Only the pictures should be dropped; every line of the data must come back exactly as written.

= = = =

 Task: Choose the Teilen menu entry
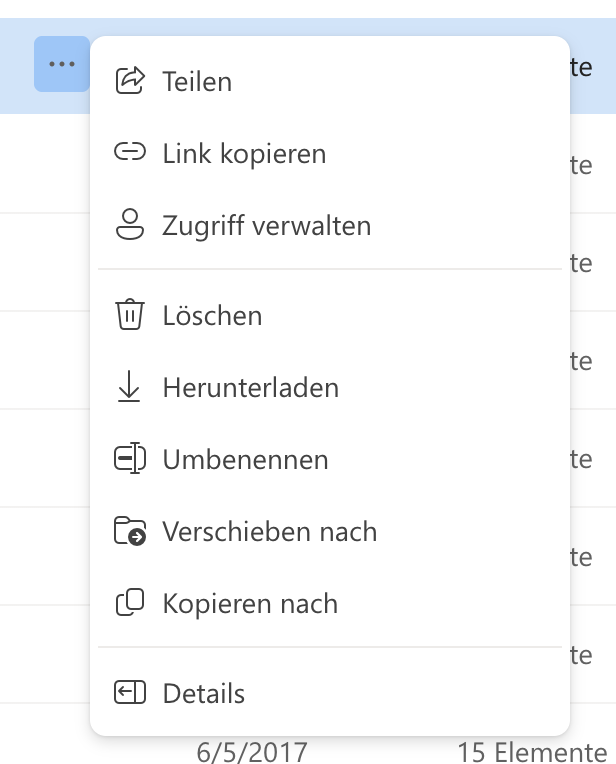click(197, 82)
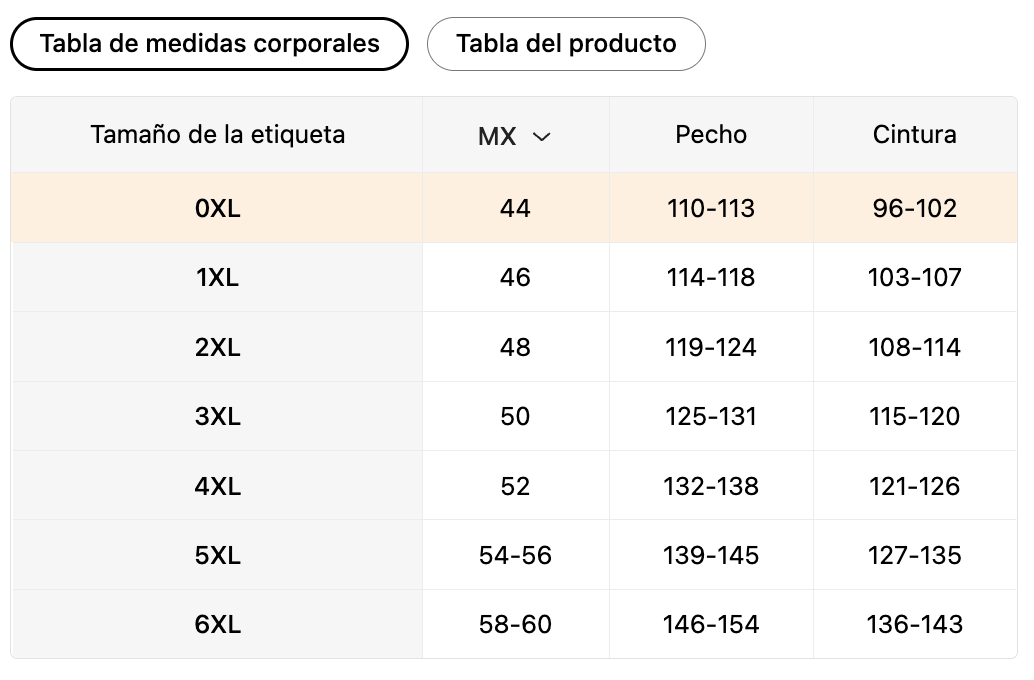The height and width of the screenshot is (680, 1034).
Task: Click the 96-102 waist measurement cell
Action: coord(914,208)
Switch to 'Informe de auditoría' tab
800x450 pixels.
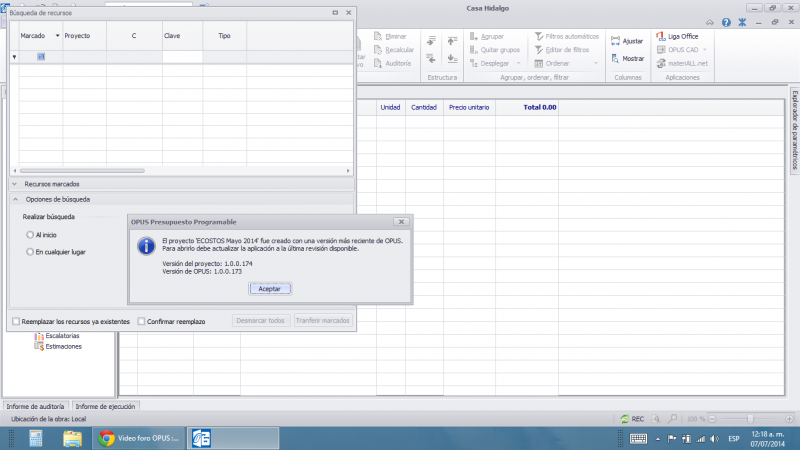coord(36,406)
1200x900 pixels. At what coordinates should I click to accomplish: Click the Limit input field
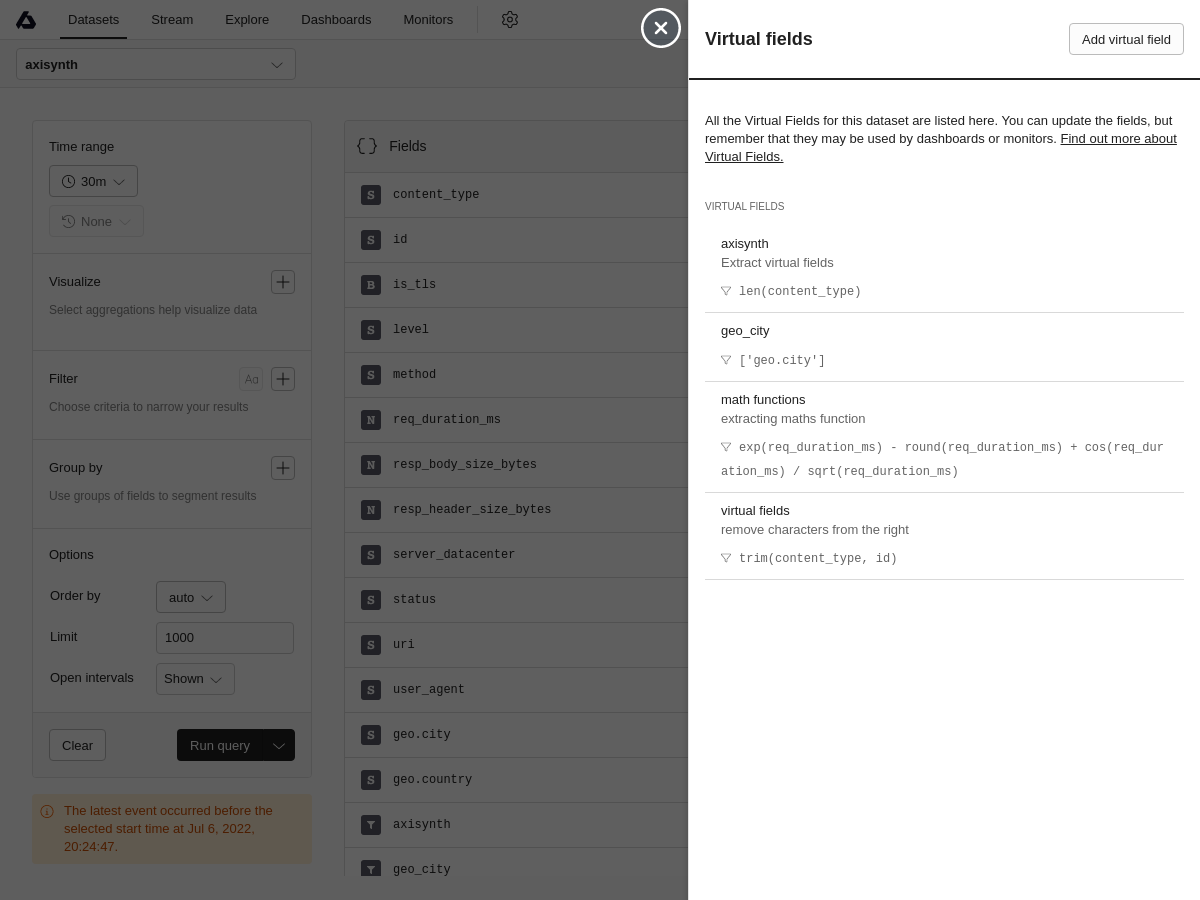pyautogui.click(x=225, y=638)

= = = =

# Final answer:
 Task: Choose the Teilen menu entry
click(197, 82)
The height and width of the screenshot is (680, 1034).
Task: Click the 96-102 waist measurement cell
Action: coord(914,208)
Switch to 'Informe de auditoría' tab
800x450 pixels.
coord(36,406)
1200x900 pixels. At what coordinates should I click to accomplish: Click the Limit input field
pyautogui.click(x=225, y=638)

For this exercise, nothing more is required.